— The task —
Retype all entries exactly as they stand, excluding pictures.

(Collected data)
********

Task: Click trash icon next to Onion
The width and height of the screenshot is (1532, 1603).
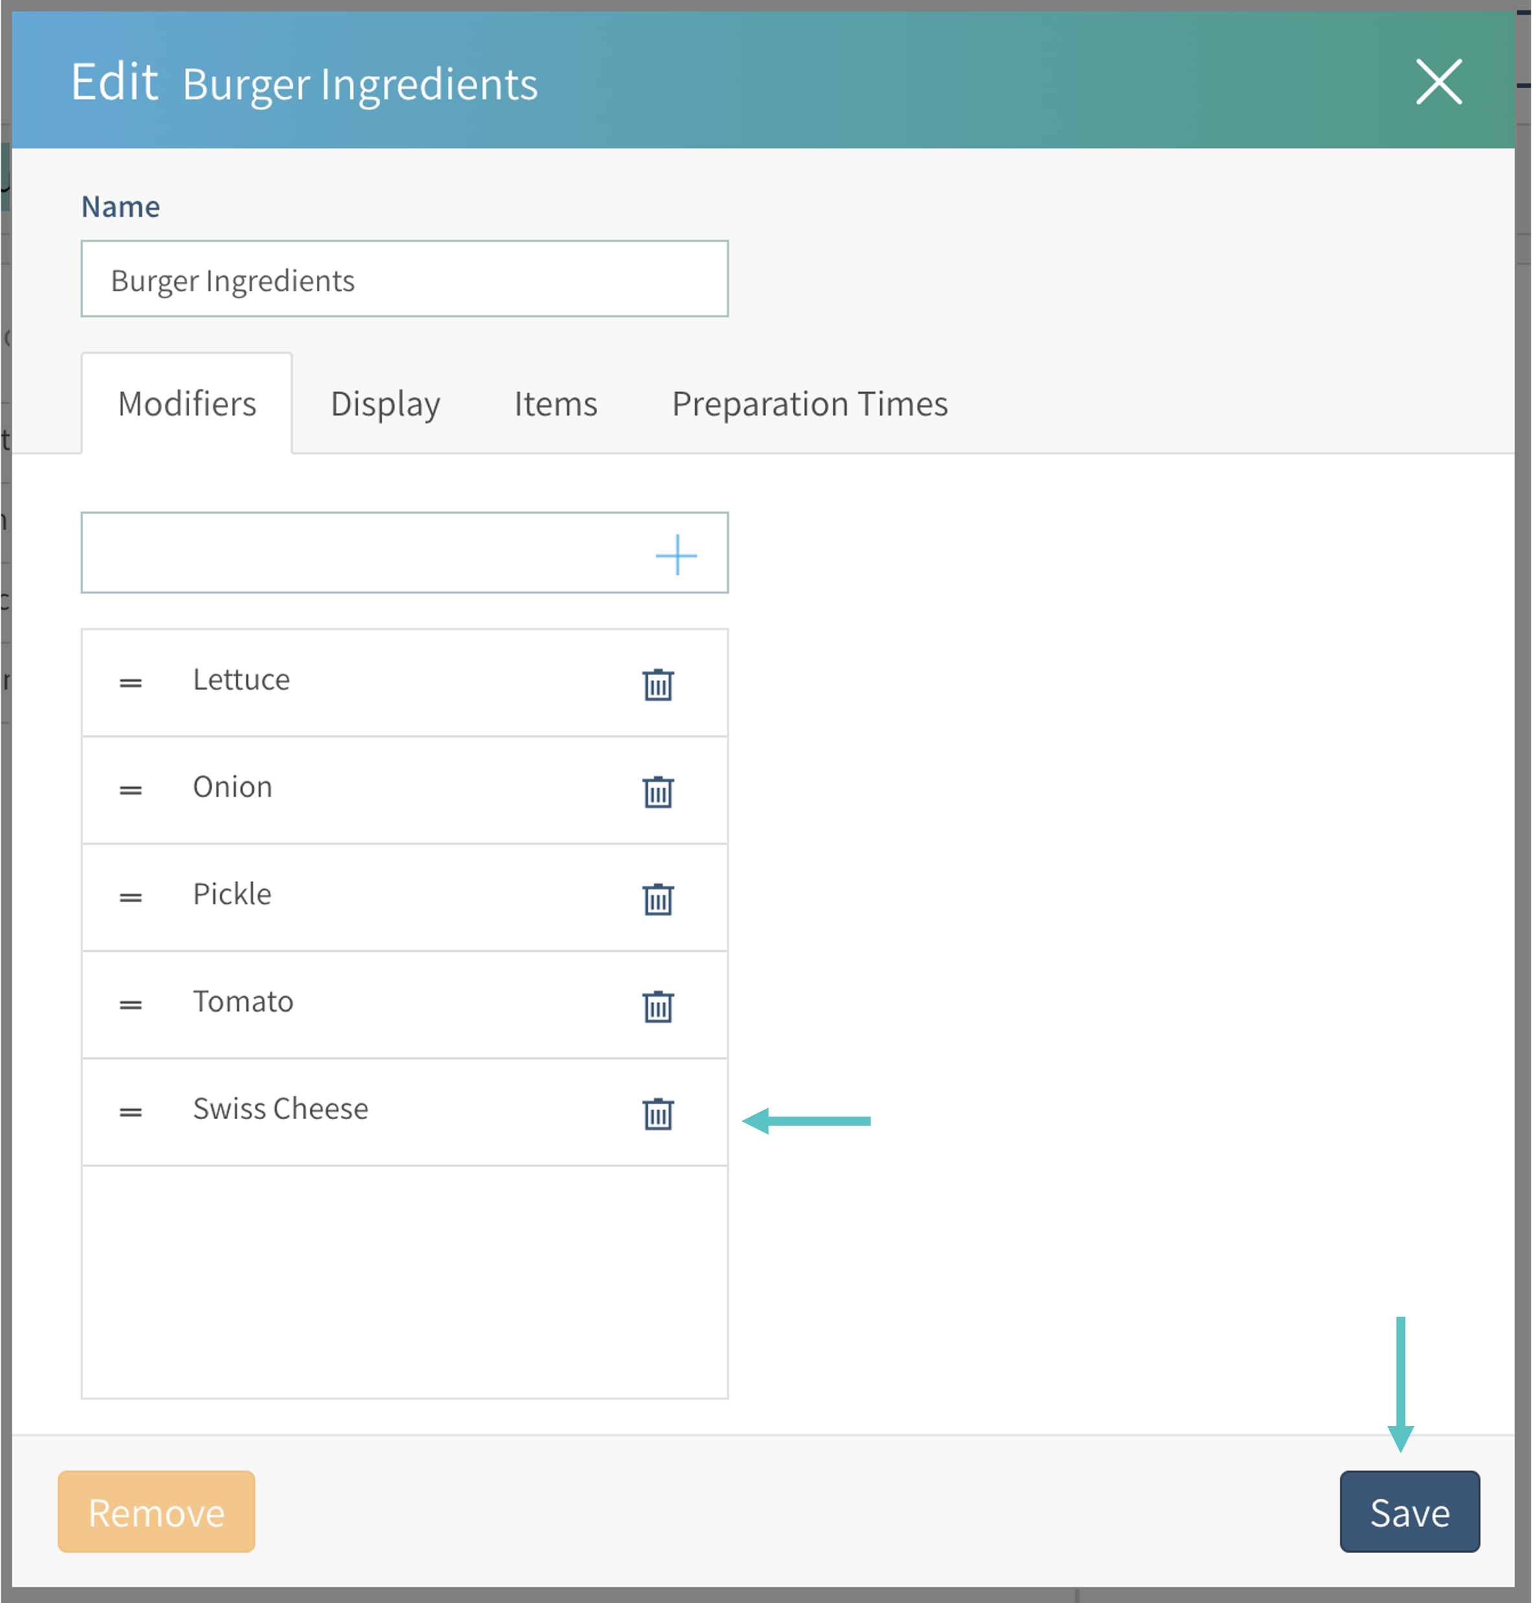Action: 657,791
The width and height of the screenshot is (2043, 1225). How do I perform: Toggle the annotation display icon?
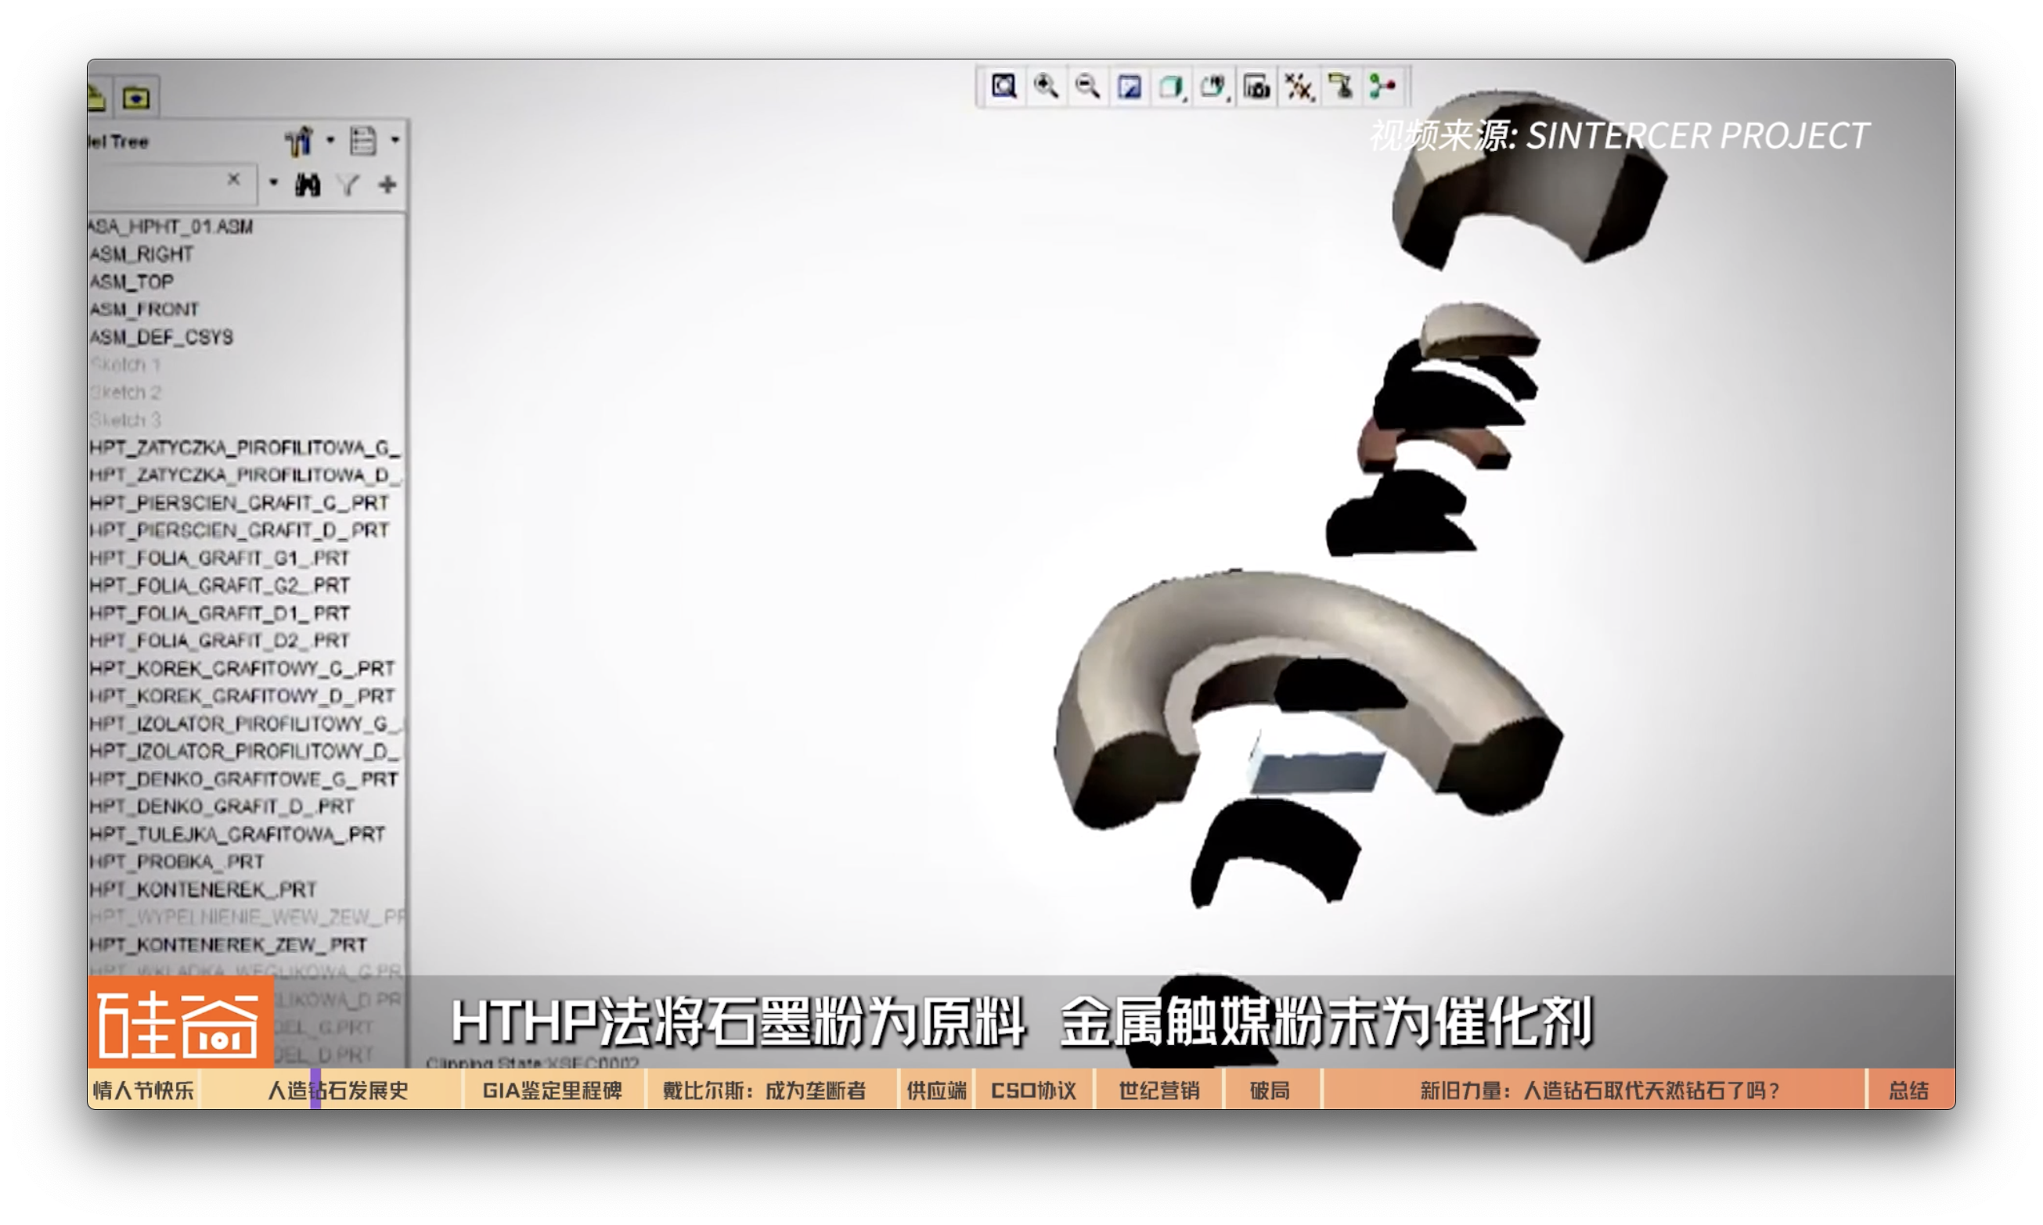1340,87

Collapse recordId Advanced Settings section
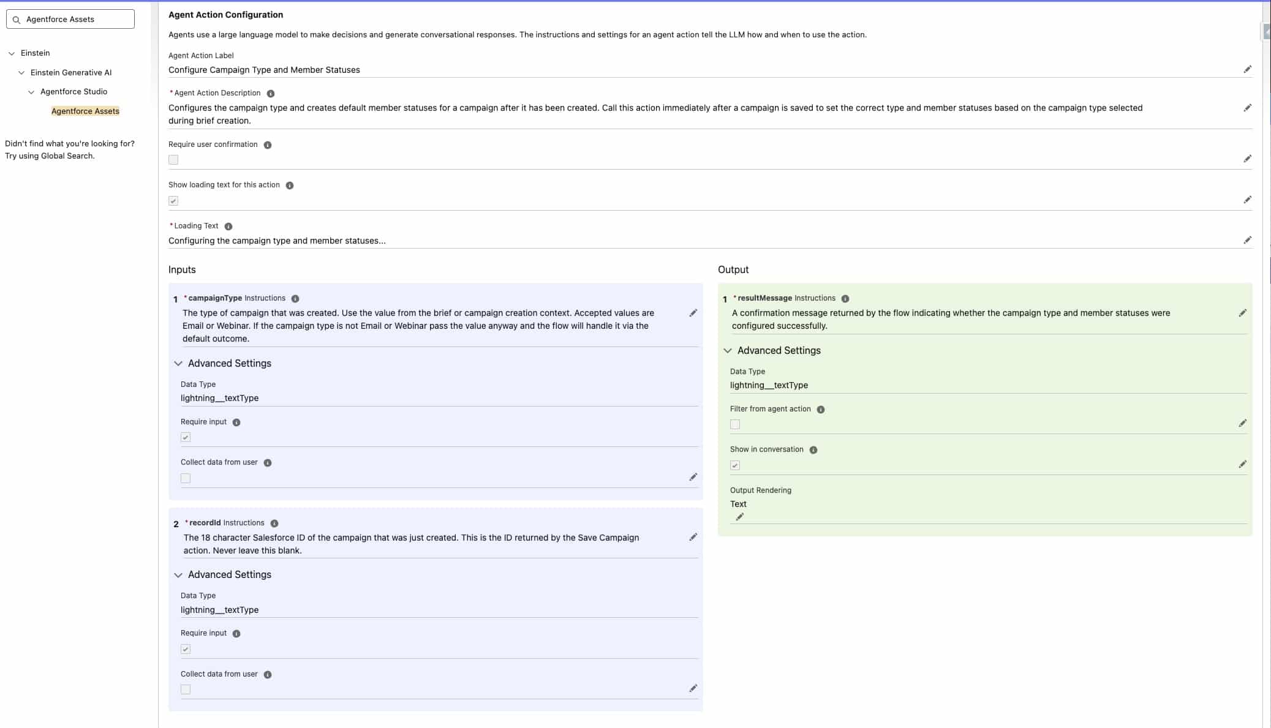pyautogui.click(x=178, y=575)
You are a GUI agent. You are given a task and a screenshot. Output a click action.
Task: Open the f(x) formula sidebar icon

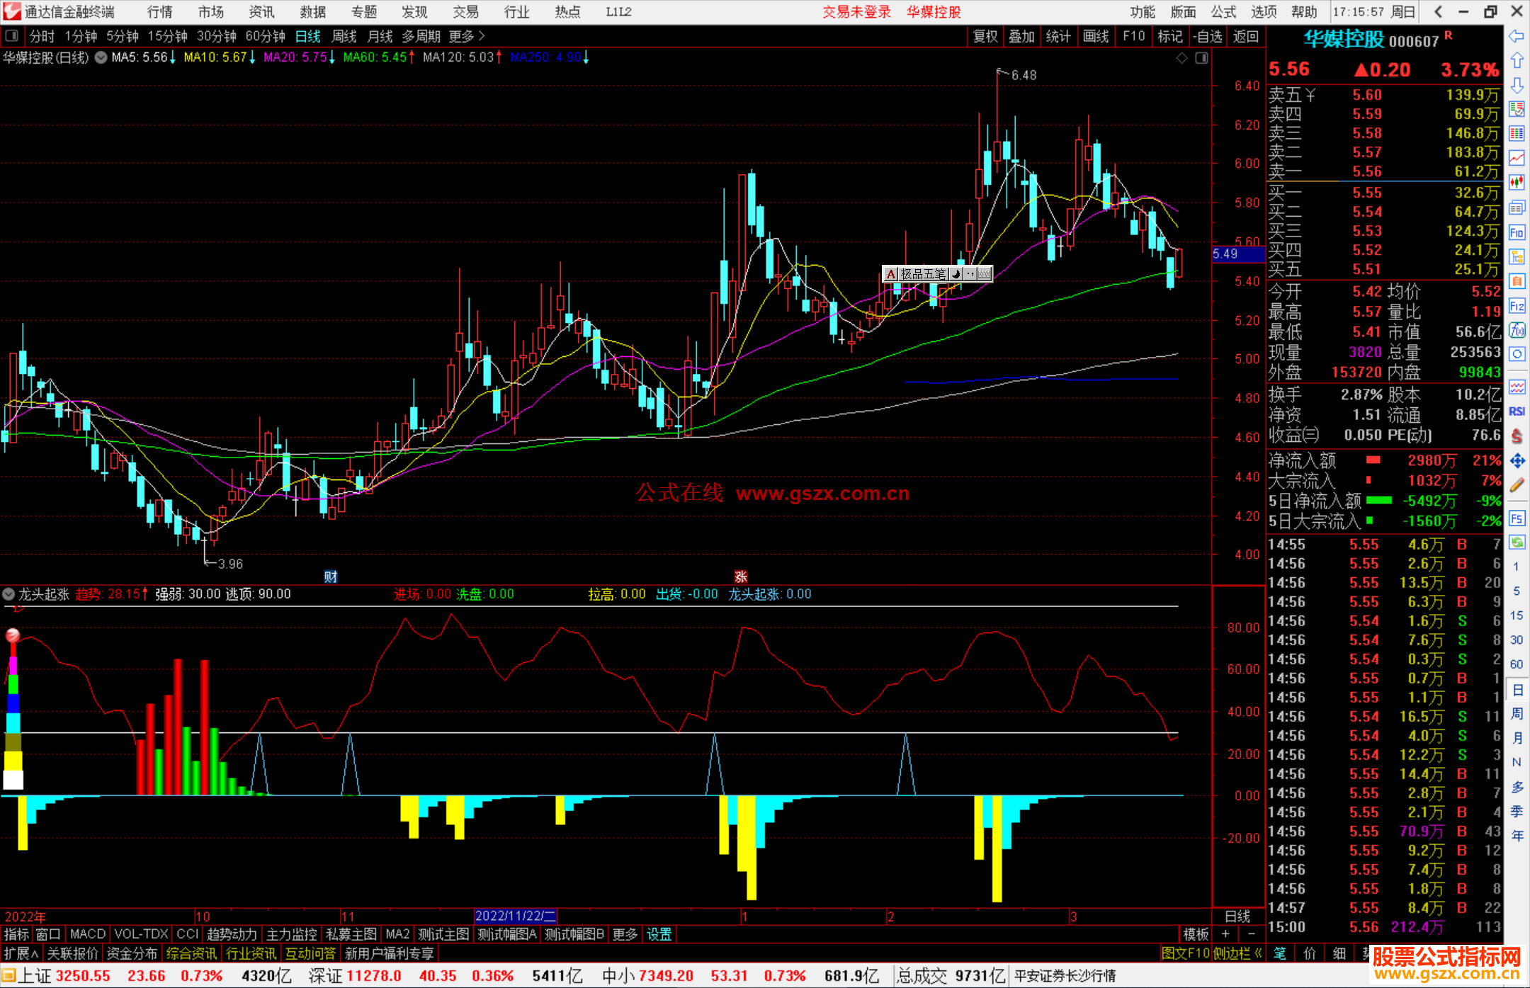tap(1517, 330)
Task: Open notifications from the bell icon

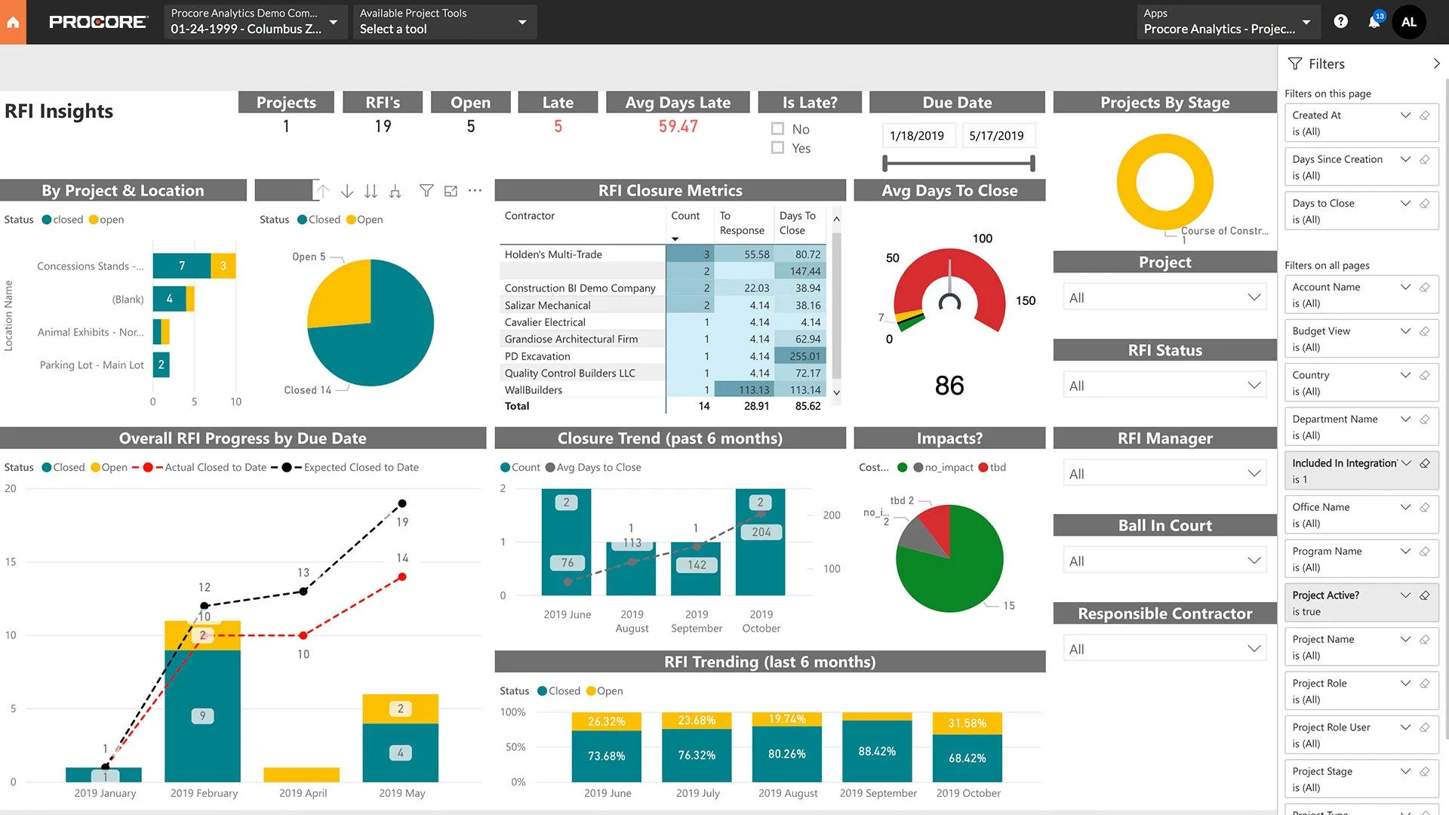Action: pos(1374,22)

********

— Your response —
Task: Click trash icon next to Onion
The width and height of the screenshot is (1532, 1603).
Action: 657,791
The width and height of the screenshot is (2043, 1225). How do I perform: Toggle the annotation display icon?
1340,87

Collapse recordId Advanced Settings section
pyautogui.click(x=178, y=575)
You are a GUI agent. You are given a task and a screenshot. Output a click action.
Task: Open the f(x) formula sidebar icon

tap(1517, 330)
Task: Open notifications from the bell icon

Action: pos(1374,22)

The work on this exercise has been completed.